# measure theory - Codimension of Measurable Sets

I am currently teaching an advanced undergraduate analysis class, and the following question came up.

Intuition suggests that "most" subsets of $[0,1]$ are not Lebesgue measurable. However, the power set $\mathcal{P}([0,1])$ has the same cardinality as the collection of measurable sets, so it is not clear how to make this statement precise.

One method is to view $\mathcal{P}([0,1])$ as a vector space over $\mathbb{Z}_2$, with addition corresponding to symmetric difference of sets. Then the measurable sets $\mathcal{M}$ form a subspace, and the quotient $\mathcal{P}([0,1])/\mathcal{M}$ is clearly uncountable.

So my question is: what is the cardinality of $\mathcal{P}([0,1])/\mathcal{M}$? It seems like it should be $2^c$, just like $\mathcal{P}([0,1])$, but I don't know how to prove it.

Also, in what other senses are "most" subsets of $[0,1]$ non-measurable?

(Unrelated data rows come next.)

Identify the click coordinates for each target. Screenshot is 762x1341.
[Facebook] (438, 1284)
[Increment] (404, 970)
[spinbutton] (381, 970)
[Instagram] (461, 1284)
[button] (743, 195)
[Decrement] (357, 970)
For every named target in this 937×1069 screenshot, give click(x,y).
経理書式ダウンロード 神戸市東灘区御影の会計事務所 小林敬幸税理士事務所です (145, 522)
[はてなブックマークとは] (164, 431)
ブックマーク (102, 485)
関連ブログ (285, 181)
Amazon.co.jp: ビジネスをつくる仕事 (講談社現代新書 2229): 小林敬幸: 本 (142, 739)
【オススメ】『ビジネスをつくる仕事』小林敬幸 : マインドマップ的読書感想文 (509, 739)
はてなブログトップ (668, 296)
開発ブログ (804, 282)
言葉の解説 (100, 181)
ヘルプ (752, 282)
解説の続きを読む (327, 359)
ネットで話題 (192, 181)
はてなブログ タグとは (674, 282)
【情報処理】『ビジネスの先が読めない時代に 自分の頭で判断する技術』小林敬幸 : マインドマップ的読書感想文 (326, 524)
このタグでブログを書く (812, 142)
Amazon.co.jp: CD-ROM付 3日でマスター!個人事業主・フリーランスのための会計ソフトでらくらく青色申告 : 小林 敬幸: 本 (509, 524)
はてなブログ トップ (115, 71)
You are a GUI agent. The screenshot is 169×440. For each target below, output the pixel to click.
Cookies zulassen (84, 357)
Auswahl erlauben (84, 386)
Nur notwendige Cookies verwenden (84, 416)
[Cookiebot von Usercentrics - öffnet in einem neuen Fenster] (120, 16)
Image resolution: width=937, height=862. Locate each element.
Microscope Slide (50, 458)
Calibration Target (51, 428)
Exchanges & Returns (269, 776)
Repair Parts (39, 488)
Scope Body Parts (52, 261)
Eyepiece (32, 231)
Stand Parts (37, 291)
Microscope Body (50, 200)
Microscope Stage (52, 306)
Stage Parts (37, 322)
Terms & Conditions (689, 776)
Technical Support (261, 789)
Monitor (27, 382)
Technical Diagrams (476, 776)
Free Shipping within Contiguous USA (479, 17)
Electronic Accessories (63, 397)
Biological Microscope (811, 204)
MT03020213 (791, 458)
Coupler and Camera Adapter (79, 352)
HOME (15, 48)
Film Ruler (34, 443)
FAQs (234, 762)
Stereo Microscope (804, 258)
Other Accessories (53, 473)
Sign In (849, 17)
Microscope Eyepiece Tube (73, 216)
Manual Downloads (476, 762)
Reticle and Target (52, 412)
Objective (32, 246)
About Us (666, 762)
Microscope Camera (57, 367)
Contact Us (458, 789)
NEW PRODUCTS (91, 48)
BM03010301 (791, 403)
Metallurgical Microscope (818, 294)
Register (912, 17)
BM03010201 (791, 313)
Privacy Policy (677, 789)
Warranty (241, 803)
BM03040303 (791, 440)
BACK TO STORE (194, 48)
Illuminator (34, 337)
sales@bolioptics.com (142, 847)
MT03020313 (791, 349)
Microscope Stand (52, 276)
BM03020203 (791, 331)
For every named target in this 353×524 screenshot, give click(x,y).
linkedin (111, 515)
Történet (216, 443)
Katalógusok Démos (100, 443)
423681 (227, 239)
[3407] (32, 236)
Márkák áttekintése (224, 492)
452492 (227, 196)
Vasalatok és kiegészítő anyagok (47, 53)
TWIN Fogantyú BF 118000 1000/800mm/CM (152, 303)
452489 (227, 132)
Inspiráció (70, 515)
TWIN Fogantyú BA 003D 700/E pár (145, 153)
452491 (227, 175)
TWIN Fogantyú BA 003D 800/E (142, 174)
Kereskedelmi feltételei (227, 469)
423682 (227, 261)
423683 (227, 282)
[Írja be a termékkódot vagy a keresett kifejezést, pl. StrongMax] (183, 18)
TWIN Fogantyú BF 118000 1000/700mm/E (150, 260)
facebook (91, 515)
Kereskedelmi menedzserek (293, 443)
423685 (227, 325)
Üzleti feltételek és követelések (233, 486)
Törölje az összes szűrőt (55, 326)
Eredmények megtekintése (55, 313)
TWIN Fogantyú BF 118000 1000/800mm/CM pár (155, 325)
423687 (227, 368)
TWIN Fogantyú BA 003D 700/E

In 1917, Lusin and Sierpinski showed that the unit interval $[0,1]$ can be partitioned into $2^{\aleph_{0}}$ many pairwise disjoint sets each having Lebesgue outer measure 1; say, $X_{i}$, $i \in I$. Fix $i_{0} \in I$. For each proper subset $J$ with $i_{0} \notin J \subset I$, let $S_{J} = \bigcup_{j \in J} X_{j}$. Then the sets $S_{J}$, $i_{0} \notin J \subset I$, are distinct modulo $\mathcal{M}$.
I think this works to show that $\mathcal{P}/\mathcal{M}$ has cardinality $2^c$. It is a small variation on one of the usual constructions of Lebesgue non measurable sets.
Let $A\subset [0,1]$ be a Hamel basis for $\mathbb{R}$ over $\mathbb{Q}$ and partition $A$ into two subsets $B$ and $C$ so that the outer measure of both is one-half and $C$ has cardinality $c$. For every subset $D$ of $C$ (maybe you need $C\sim D$ infinite), $B+D$ mod $[0,1]$ is not Lebesgue measurable. Now let $D$ vary over an almost disjoint family of subsets of $C$ that has cardinality $2^c$.